Now the sadness is indeed forgotten over the terrible nature of the conflict, but then we reach the glorious thing: that the man is granted a choice…. A choice. Do you know, my hearer, how in a single word to express anything more glorious; do you know, if you were to talk year out and year in, how to name anything more glorious than a choice, than having a choice! For it is indeed true that the one happiness still consists in choosing rightly, but the choice itself is still the glorious condition. What does the maiden care about a catalogue of all her intended’s excellent qualities, if she herself may not choose; and on the other hand, what more glorious thing does she know to say than when she says, whether others praise the beloved’s many perfections or mention his many faults, “He is my heart’s choice!”….

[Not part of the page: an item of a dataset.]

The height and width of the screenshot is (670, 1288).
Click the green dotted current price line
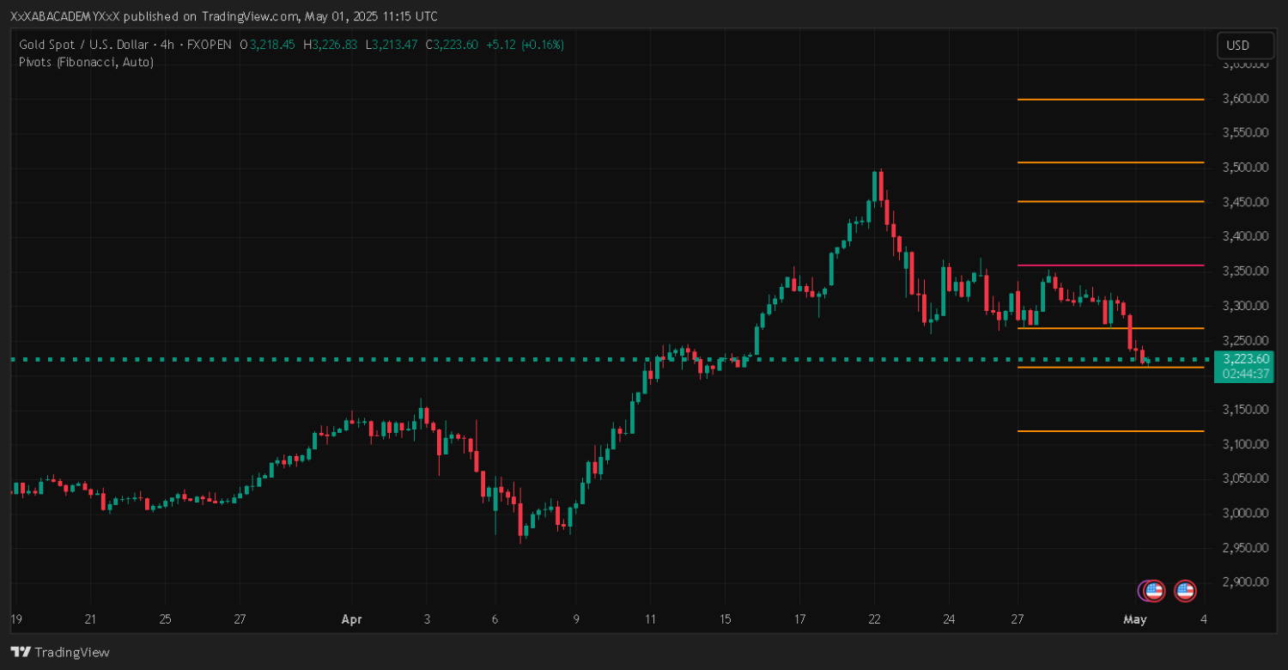[515, 359]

God and the world. Do you know anything greater to set together for a choice! Do you know any more overwhelming and humbling expression of God’s indulgence and pardon towards man, than that He sets Himself, in a certain sense, on an equal line of choice with the world, merely in order to allow the man to choose? That God, if language may venture to speak in this way, sets the man free, that He, the eternal Strength, sets free the weak man, for the stronger always frees the weaker….
Man must choose; for thus God holds Himself in honor, while He also has a fatherly solicitude for the man. If God has condescended to be that which may be chosen, then man must also choose–God will not suffer Himself to be mocked. Therefore is it truly so that if a man refrains from choosing, then this is the same thing as presumptuously choosing the world?….
No one is to be able to say, “God and mammon, since they are not so unconditionally different, one may in his choice combine both”–for this is to refrain from choosing…. No one is able to say, “One can choose a little mammon, and then God too.” No, oh, no, that is impudent blasphemy, if anyone were to think that only the one who asks much money, chooses mammon. Ah, the one who asks a farthing without God, a farthing he wishes to have for himself, he chooses mammon.
It is precisely God’s presence in the choice which posits the choice: between God and mammon…. What is the man to choose? He is to choose the kingdom of God and His righteousness…. The right beginning begins with seeking the kingdom of God first; it begins therefore precisely with letting the world be lost…. There is no time to gather riches in advance, there is no time to reflect on this question, there is no time to lay lip a penny in advance, for the beginning is: to seek first the kingdom of God…. He who does not seek it first, does not seek it at all, indifferently, absolutely indifferently, whether he goes to seek a penny or a million.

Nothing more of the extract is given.